**BRANO PROPOSTO**:
----
A differenza di quanto avviene nel calcio, dove ormai ogni team sa che deve passare attraverso i procuratori e la loro presenza è costante e certe volte anche invadente, nel ciclismo il rapporto con i team è ancora in divenire. Molti direttori sportivi, soprattutto di vecchia guardia, mal sopportano la loro figura, intesa come un semplice intermediario che porta ostacoli e perdite di tempo.

Gianluigi Stanga, tecnico di lunga milizia e che tra l’altro è fra i pochi ad avere anche il patentino Uci di procuratore, a tal proposito ha le idee abbastanza chiare.

Stanga oggi si è defilato, dall’attività. L’ultimo grande team fu la Milram di Petacchi. Qui con Capello il cui figlio è procuratore
Stanga, qui con Capello, ha il patentino da procuratore

«La figura del procuratore nel ciclismo – dice – solo da poco è diventata così importante, perché si vanno a cercare i talenti già nelle categorie giovanili per metterli sotto contratto. Io dico che se questa professione è fatta in maniera corretta, è un bene per il movimento, ma non guardando al proprio tornaconto. Pensare solo a trovare ai corridori residenze all’estero in paradisi fiscali… Avere un procuratore per un corridore non è un obbligo, se sa trattare direttamente i suoi interessi: io presi Fignon e Moser, ad esempio e vi posso assicurare che i loro interessi sapevano curarli molto bene…».
----
**VOCI ARCHIVIATE**:
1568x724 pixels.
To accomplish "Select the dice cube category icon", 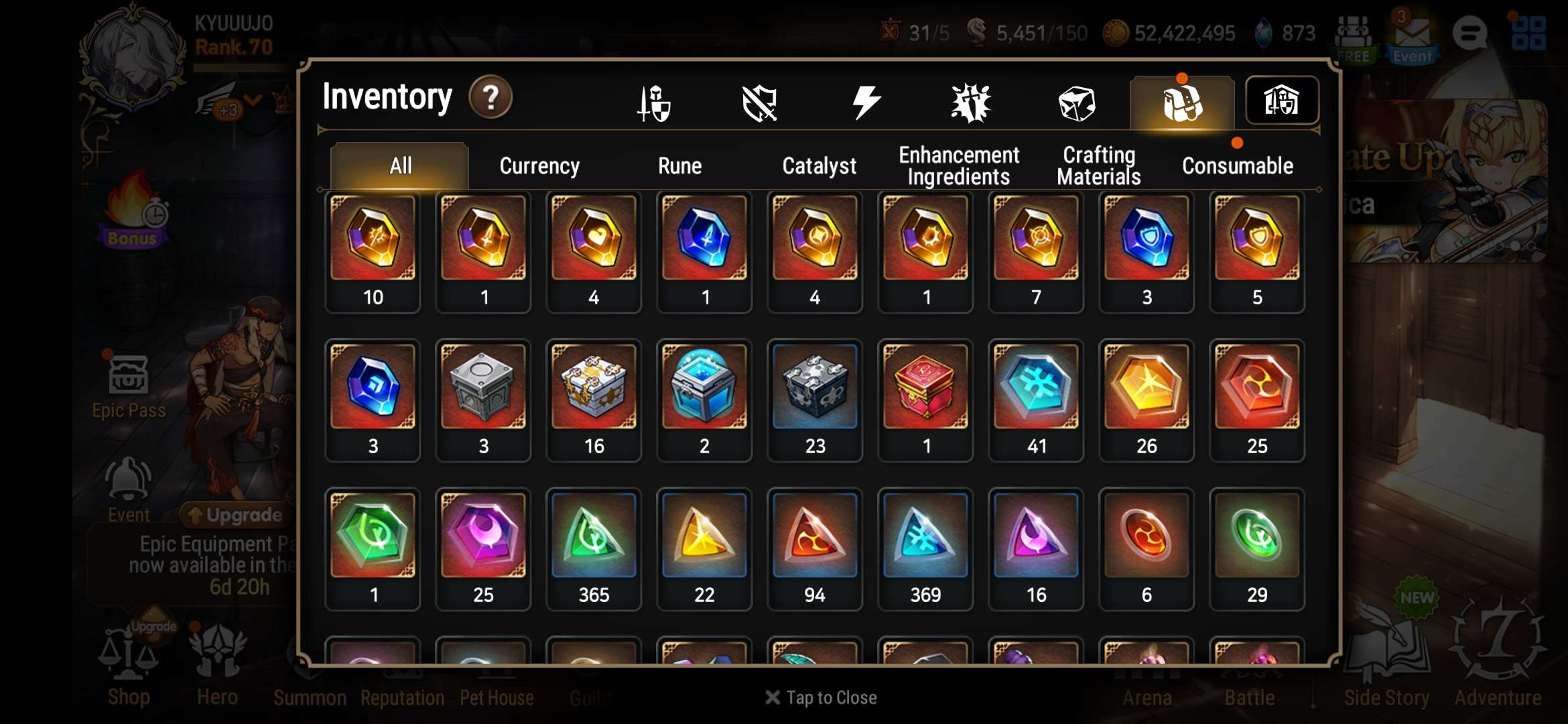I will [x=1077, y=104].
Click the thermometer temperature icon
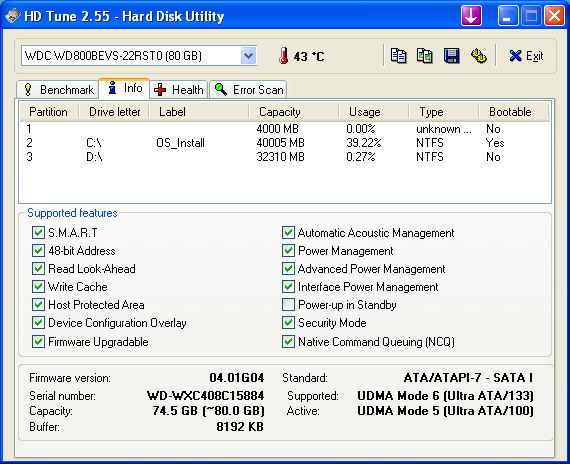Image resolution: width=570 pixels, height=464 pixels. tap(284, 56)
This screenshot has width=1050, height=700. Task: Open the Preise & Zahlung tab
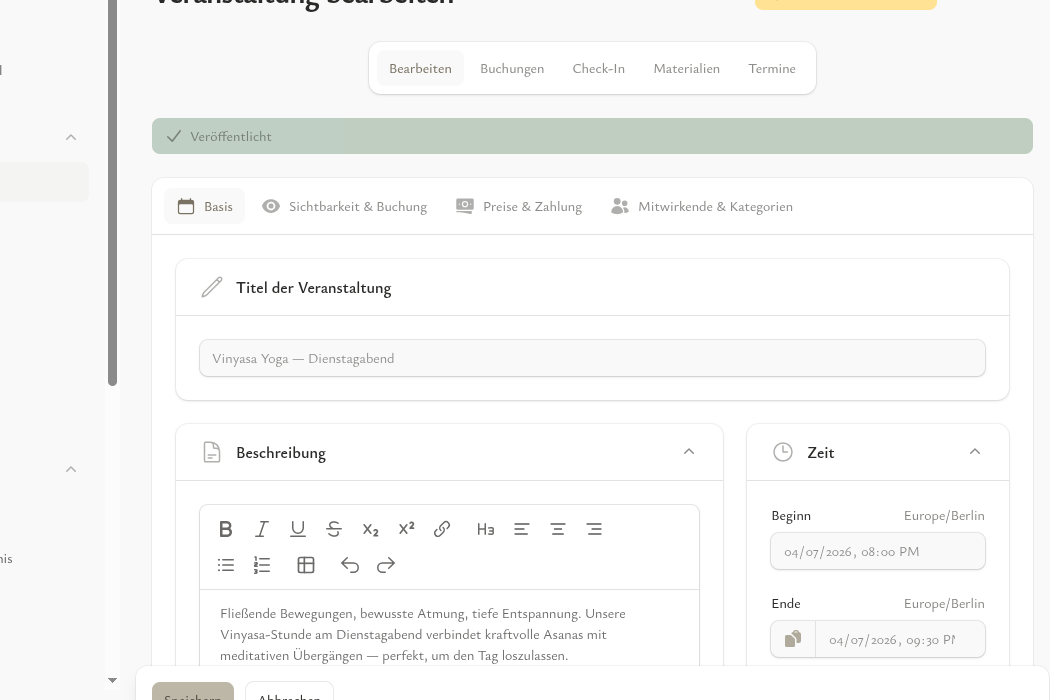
----
**ESERCIZI PROPOSTI**:
[a] Nel testo sui procuratori nel ciclismo, quale squadra viene indicata come l'ultimo grande team di Stanga?
[b] Prosegui il testo sui procuratori nel ciclismo a partire dalla fine dell'ultima frase riportata.

**RISPOSTE AGLI ESERCIZI**:
[a] La Milram di Petacchi.

[b]
Non da solo

Stanga punta molto sulla professionalità della figura: «Un procuratore non può far tutto, io mi fido più di quelli che hanno insieme a loro commercialisti e avvocati, fanno parte di agenzie ben strutturate in tal senso. L’importante però è che il procuratore abbia sempre a cuore il suo assistito non solo economicamente. Non basta curare i suoi contratti di assunzione e di sponsorizzazione, deve essere una presenza costante, dare un supporto anche alla squadra in questo senso, svolgendo il ruolo di referente, anche e anzi soprattutto quando le cose per l’atleta non vanno. Allora anche i più renitenti alla fine accetteranno di parlare con lui».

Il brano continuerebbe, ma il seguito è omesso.